> Your objective: Find the line with "Task: Click the Send feedback chat icon" in the entries below, then reproduce it and every line after it down to and including the line with "Image resolution: width=666", exactly.

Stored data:
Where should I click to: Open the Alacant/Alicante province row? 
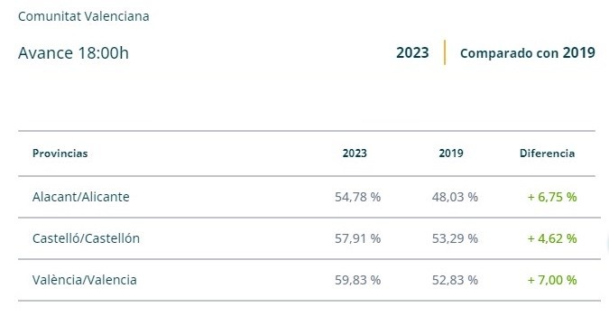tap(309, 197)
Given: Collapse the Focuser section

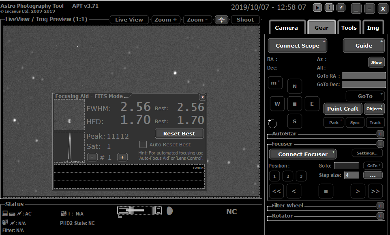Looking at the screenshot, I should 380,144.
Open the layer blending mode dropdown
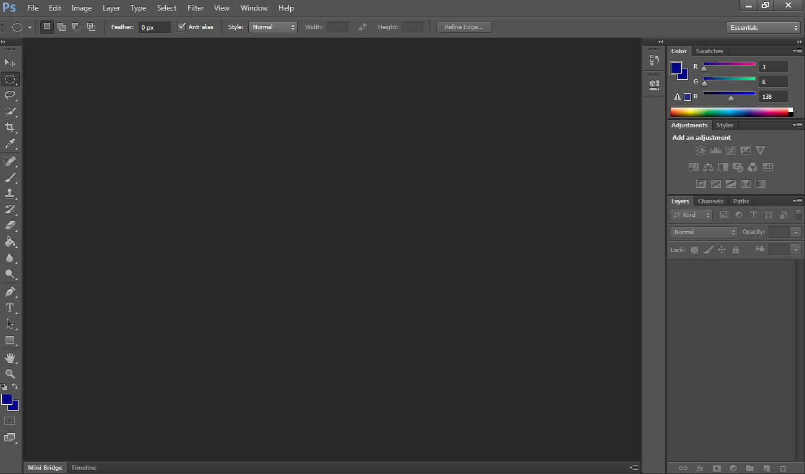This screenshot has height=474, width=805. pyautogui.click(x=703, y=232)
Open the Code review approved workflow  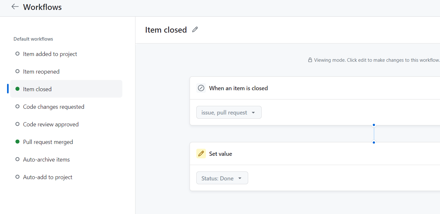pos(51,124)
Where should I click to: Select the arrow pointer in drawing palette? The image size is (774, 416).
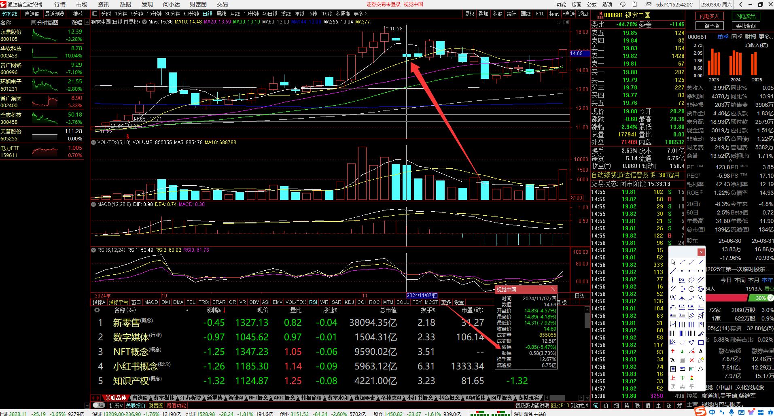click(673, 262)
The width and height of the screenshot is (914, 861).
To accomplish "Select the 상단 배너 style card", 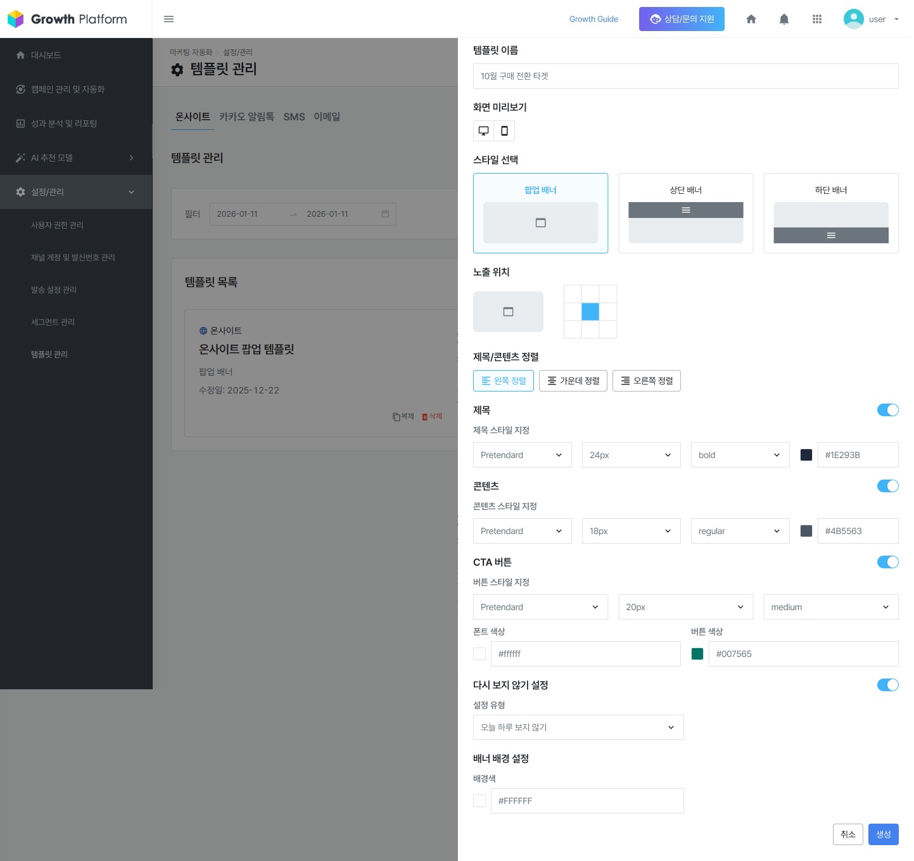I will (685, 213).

---

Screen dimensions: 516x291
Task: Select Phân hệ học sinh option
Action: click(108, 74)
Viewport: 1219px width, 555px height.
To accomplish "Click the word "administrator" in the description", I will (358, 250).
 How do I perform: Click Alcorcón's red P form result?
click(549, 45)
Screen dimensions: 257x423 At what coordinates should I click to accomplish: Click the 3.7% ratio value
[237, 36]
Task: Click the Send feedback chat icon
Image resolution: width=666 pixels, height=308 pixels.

==

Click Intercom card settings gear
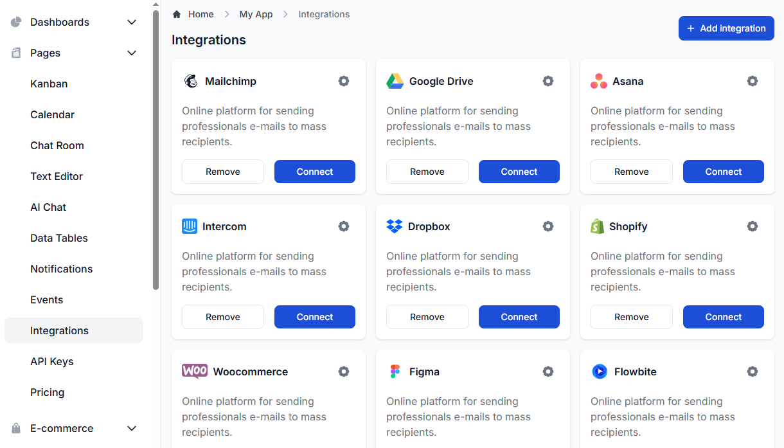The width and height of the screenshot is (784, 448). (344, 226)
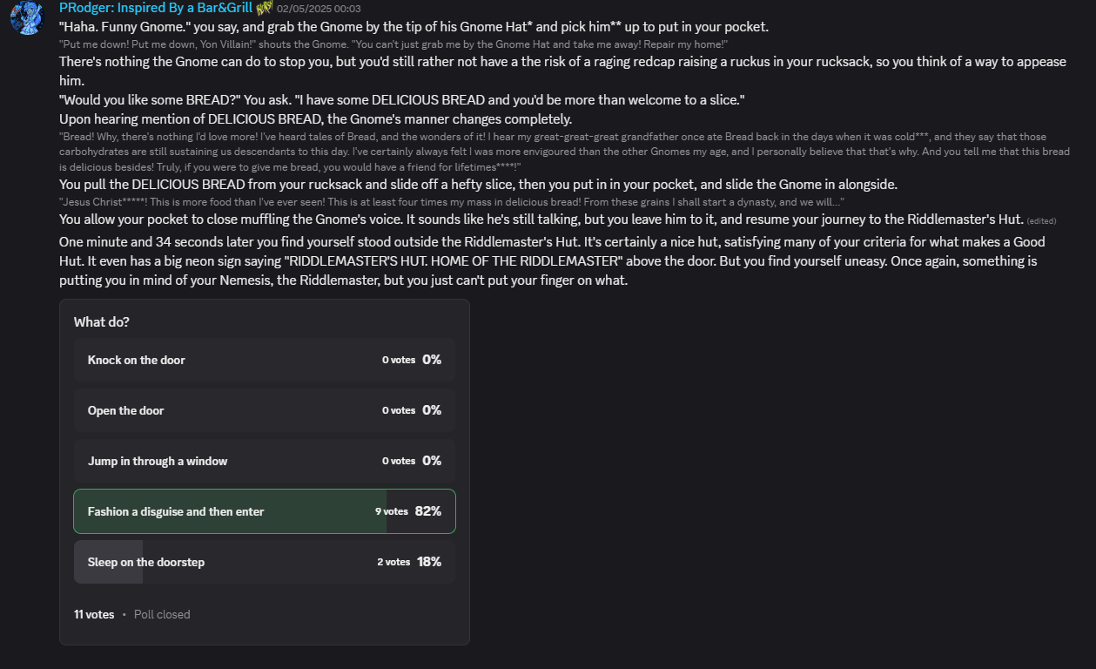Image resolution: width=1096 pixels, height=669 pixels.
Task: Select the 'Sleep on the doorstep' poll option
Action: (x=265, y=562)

> Answer:
Task: Click the Send feedback chat icon
Image resolution: width=666 pixels, height=308 pixels.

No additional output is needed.